Task:
Every line from the start of the data through the line containing "Set chart interval to 1H" should be retyped exactly; the pictures should not.

Items listed in a dataset:
**********

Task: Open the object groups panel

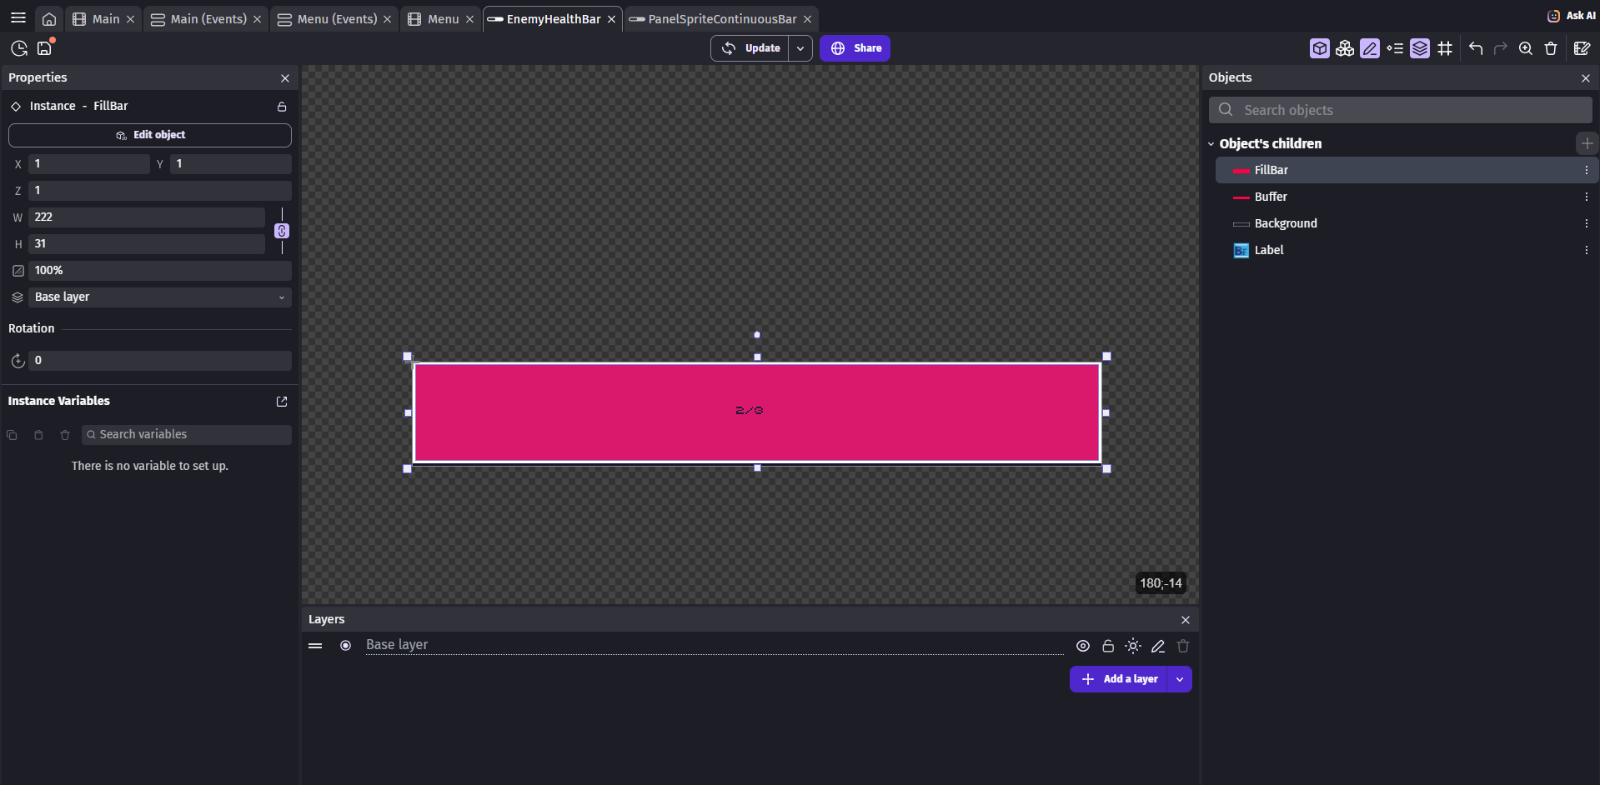Action: [1344, 48]
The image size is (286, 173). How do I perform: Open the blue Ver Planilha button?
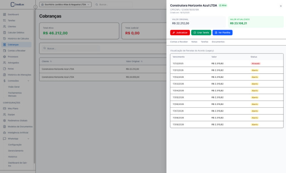(x=222, y=32)
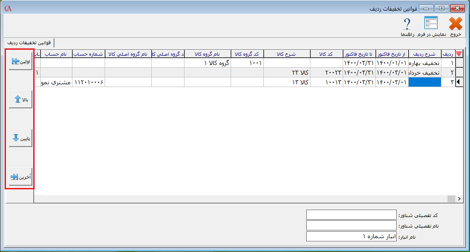Click the شماره حساب column header
470x252 pixels.
[x=88, y=53]
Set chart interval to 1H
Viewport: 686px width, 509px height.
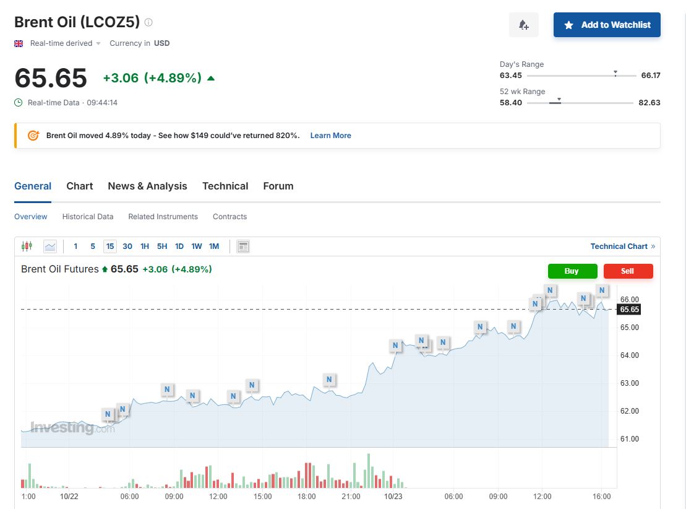(x=145, y=246)
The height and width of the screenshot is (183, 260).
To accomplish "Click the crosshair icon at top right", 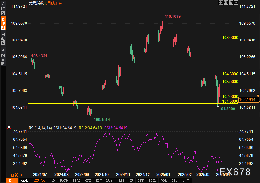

**********

Answer for this exercise:
Task: Open the object groups panel

Action: [1344, 48]
The image size is (286, 173). How do I perform: Open the blue Ver Planilha button?
(x=222, y=32)
Click the شماره حساب column header
470x252 pixels.
[x=88, y=53]
Set chart interval to 1H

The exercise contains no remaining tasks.